Employee: “Change thing for (cost savings, expediency, safety)!
Management: (if they reply at all) “No. Do it the way we have always done it. Change is expensive.”
Comment on Every job that I was ever trained to do and every job when I trained others was like this
Lyrl@lemmy.dbzer0.com 1 day ago
It’s an unfortunately rare skill set to change documents. If the way it’s being done is better than the document, there is a process to make the document match, but that idea seems to not even occur to most of my coworkers, across multiple industries in my couple of decades working. They usually seem happier if I go through the paperwork and get their training to match what they are doing, though.
Employee: “Change thing for (cost savings, expediency, safety)!

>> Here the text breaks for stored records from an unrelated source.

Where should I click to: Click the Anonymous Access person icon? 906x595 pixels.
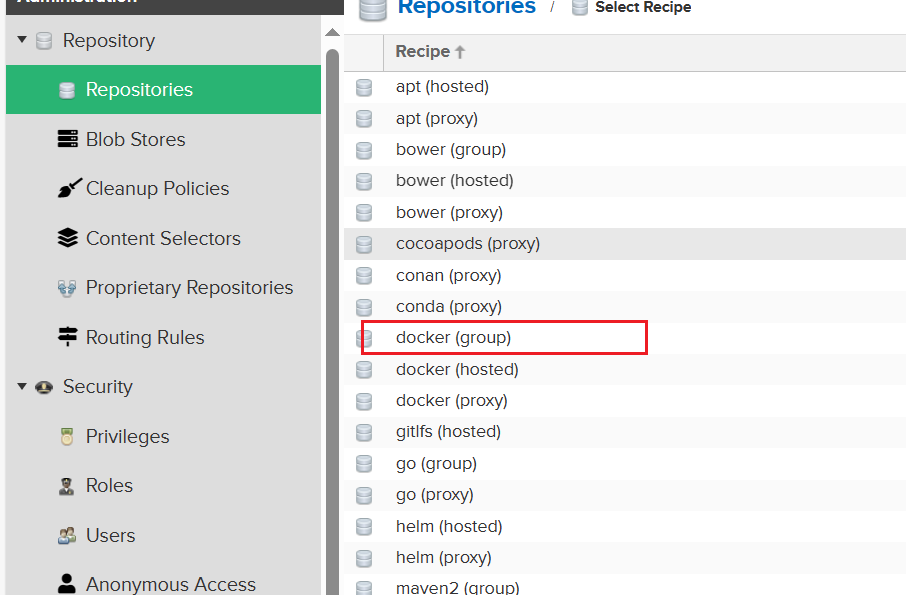67,583
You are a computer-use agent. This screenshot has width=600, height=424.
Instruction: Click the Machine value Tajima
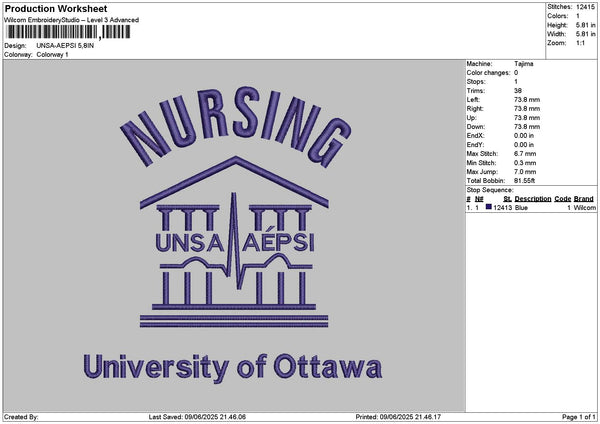[523, 63]
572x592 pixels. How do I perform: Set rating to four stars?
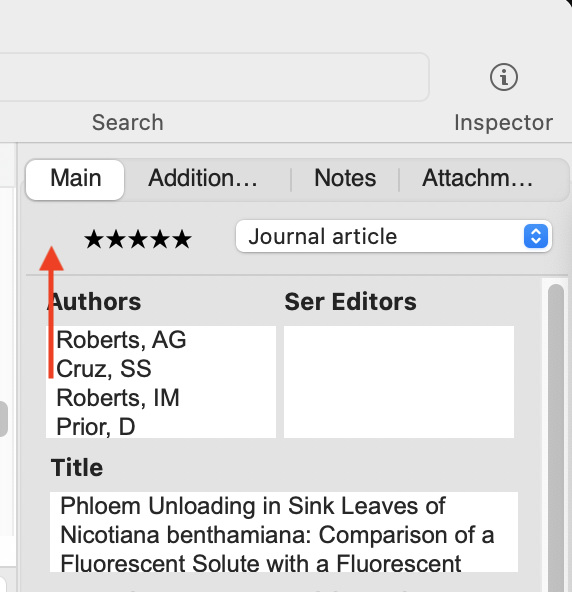(160, 239)
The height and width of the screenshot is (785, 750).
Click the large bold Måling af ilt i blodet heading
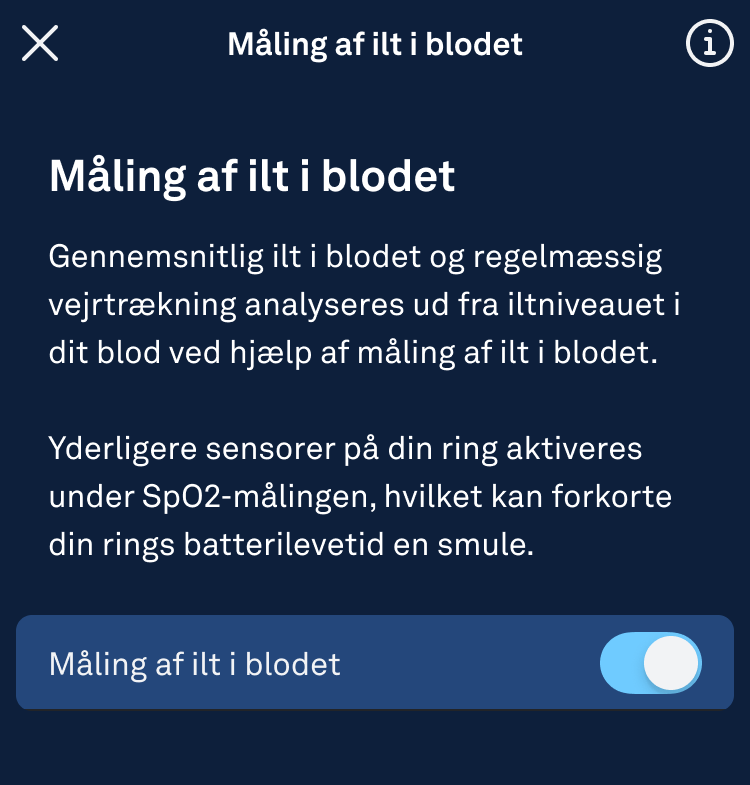[x=252, y=176]
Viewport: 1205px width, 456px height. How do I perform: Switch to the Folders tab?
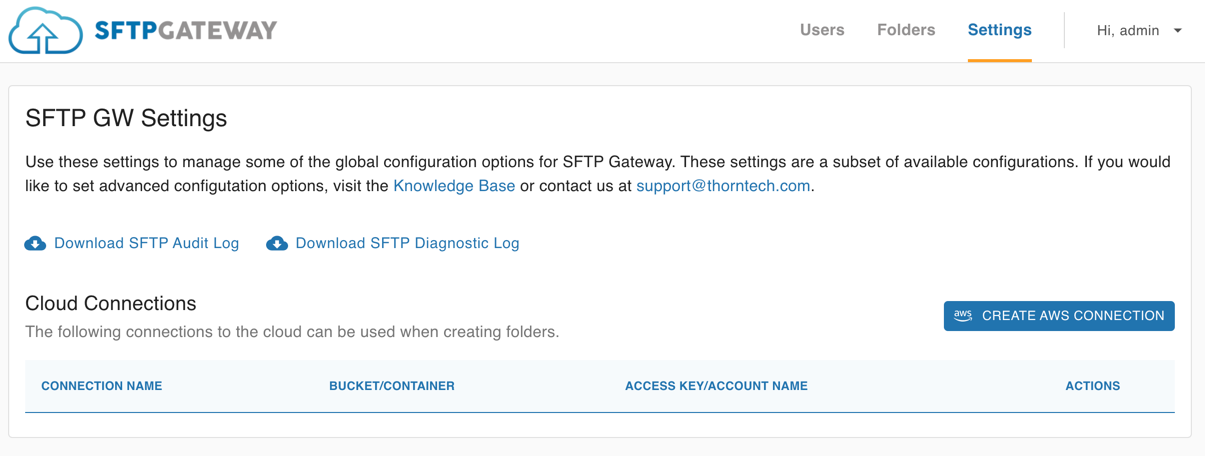[x=906, y=30]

Management: (if they reply at all) “No. Do it the way we have always done it. Change is expensive.”
Will you be my co-worker?
Aw, thanks. I hope you gain a document savvy coworker!
JordanZ@lemmy.world 1 day ago
Depends what it is…
For non-tangible tasks (software/business processes). Yeah, whatever. They tend to not keep up with technology or an office change or whatever. Just update and move on.

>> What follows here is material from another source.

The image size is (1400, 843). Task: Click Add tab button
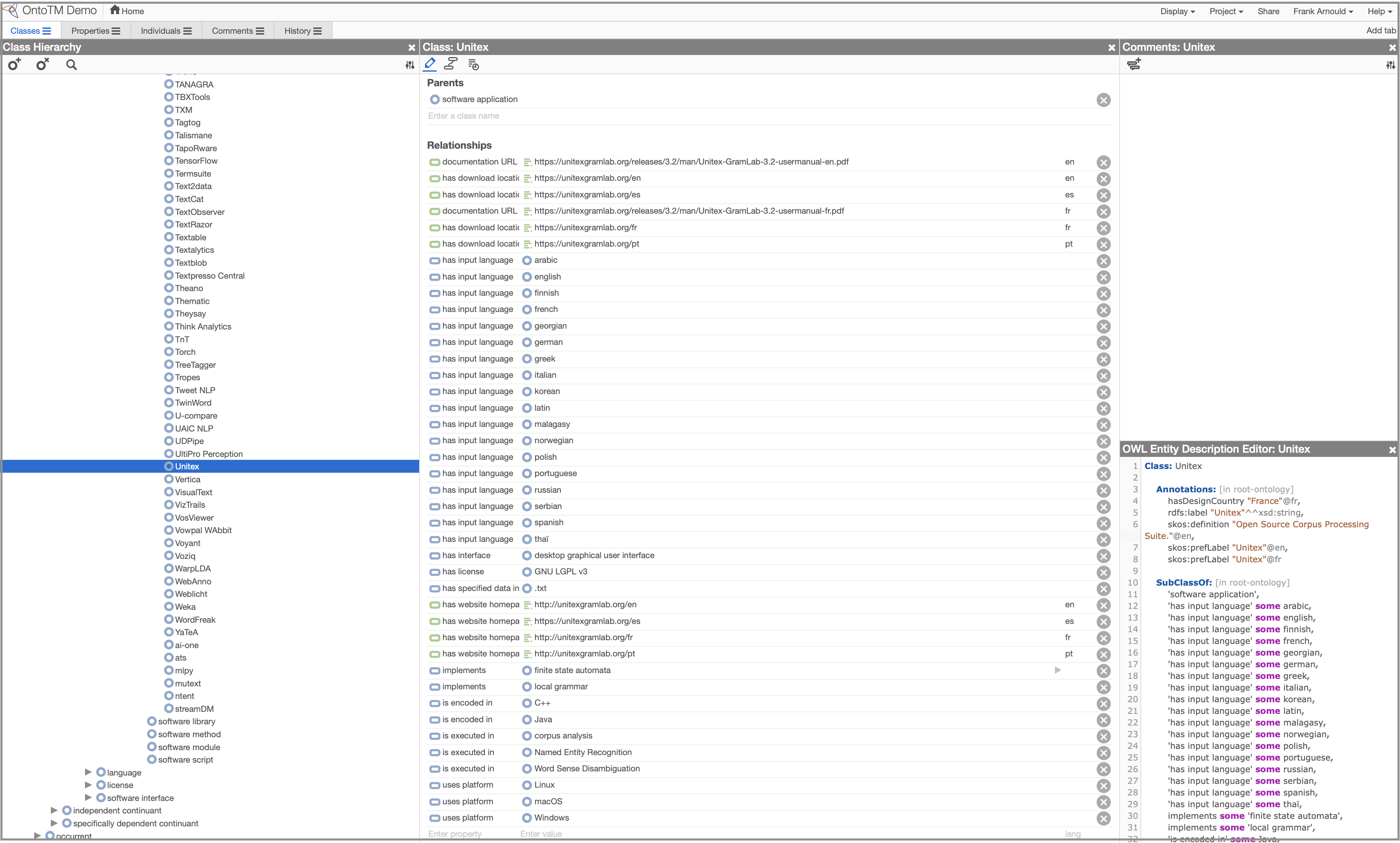coord(1380,31)
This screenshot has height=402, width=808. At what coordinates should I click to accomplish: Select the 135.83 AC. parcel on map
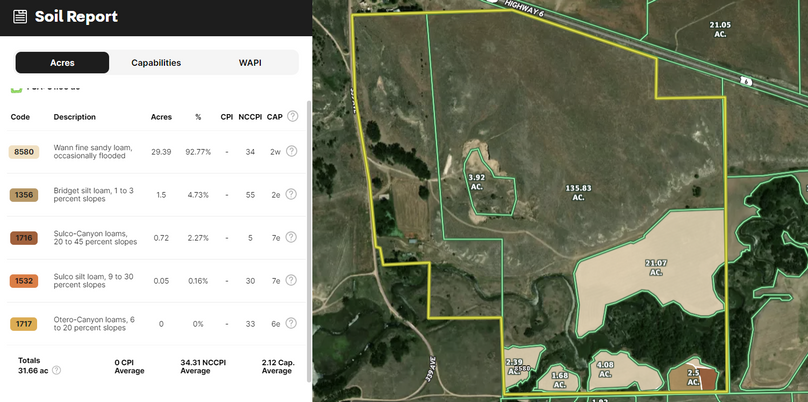[578, 192]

For physical tasks, the process might be what it is to pass an audit or more importantly for safety. Workers want to do it in a non-compliant way cause it ‘works’ and takes half the time. Especially for safety reasons that’s a failure on management not enforcing it.
Lyrl@lemmy.dbzer0.com 19 hours ago
I work in manufacturing, lots of physical tasks. The work instructions for the physical tasks get out of date with control system and physical machine changes just as much as the non-tangible type work documents.

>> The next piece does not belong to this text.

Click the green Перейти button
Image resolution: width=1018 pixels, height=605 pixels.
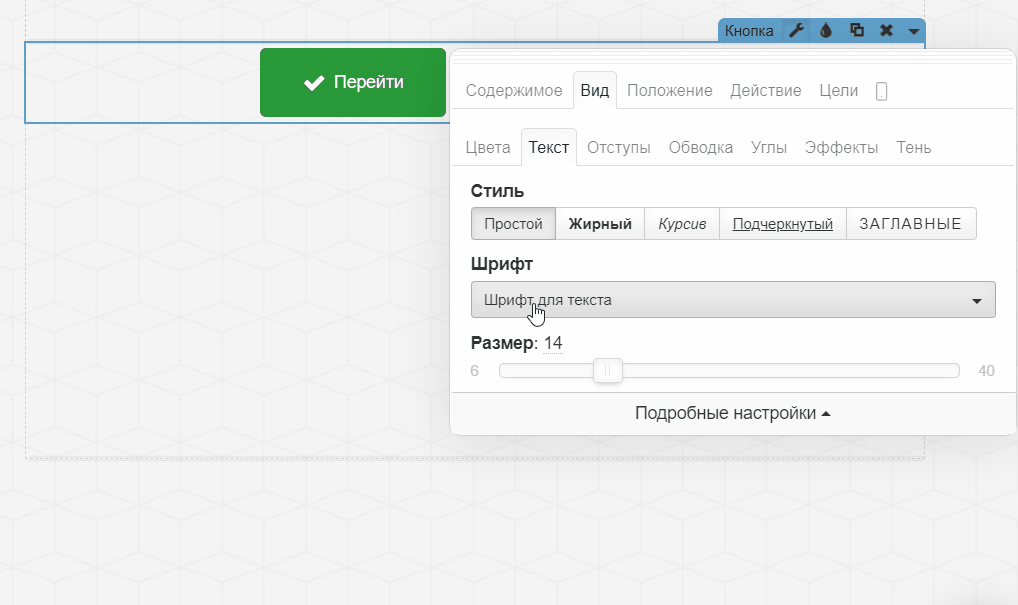pos(353,82)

I have found work instructions that (succintly, no essays) explain when something is a safety protection, or affects quality, are more effective. Most workers want to make a good product, and are genuinely trying to be helpful by making a change, but might not have visibility to the full impact. Explanations can also help reduce change fear: often managers won’t approve change because they don’t know why a rule exists, but are afraid it’s important. Having the explanation right there with the rule can help reasonable arguments prevail over fear.